Unable to reach OpsMan BOSH director

[henryaj]

We attempted to add an external IP to our OpsMan BOSH Director (which by default has only a private IP) so that our Concourse workers could reach it. Unfortunately, the Director's CA cert will reject connections made to this IP:

Performing request GET 'https://35.xxx.xxx.xxx:25555/info': Performing GET request: Retry: Get https://35.xxx.xxx.xxx:25555/info: x509: certificate is valid for 10.0.0.5, 127.0.0.1, not 35.xxx.xxx.xxx

Ideally, the task would be able to set up an SSH tunnel (using e.g. sshuttle) to transparently proxy requests made to the OpsMan Director.

Thanks :)

[mkuratczyk]

sshuttle could be an option indeed (I'm a big fan of it).
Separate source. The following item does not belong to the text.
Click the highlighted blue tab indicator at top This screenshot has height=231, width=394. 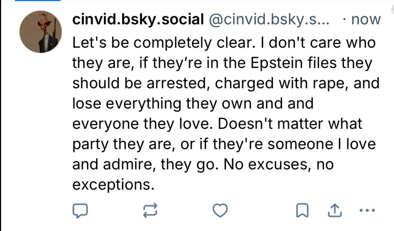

A property to set a value of BOSH_ALL_PROXY could be another option. I'll think about it. Thanks!

[rmeharg]

Am am also attempting this without deploying an external concourse worker to inside the customer plane PCF, BOSH_ALL_PROXY is definitely the preferred and best method rather than sshuttle

[rmeharg]

I started work on this, but external worker is still the best approach until UAAC supports SOCKS5

[mike-carey]

We ran into this issue recently and put in a PR to add jumpbox support for the bosh-creds-resource. It exports the BOSH_ALL_PROXY into the bosh2_commandline_credentials and adds the jumpbox values to both of the jsons. If left empty, they should be omitted by the bosh-deployment-resource

[mkuratczyk]

Thanks Mike! I have merged that PR and pushed mkuratczyk/bosh-creds-resource:1.5. However, unless I'm missing something, it doesn't solve this pipeline's problem completely because the first job still can't connect to the BOSH Director using uaac. What was your solution to this step?

[mike-carey]

Sorry about that. I guess I did not read all the way through. We had created the client ourselves.

[mike-carey]

One option that I recently picked up again is port forwarding through an ssh tunnel. You can still specify the http protocol like you would any other request. So theoretically, if you bind a port with the ssh tunnel of opsman against the director on port 8443 (with any port of your choosing), you can proxy through the bind. I put a gist out there that uses two docker images for proxying the http server through the ssh server as a small demonstration. Not sure if this could potentially get around uaac not allowing socks protocol, but I thought I would throw it out here.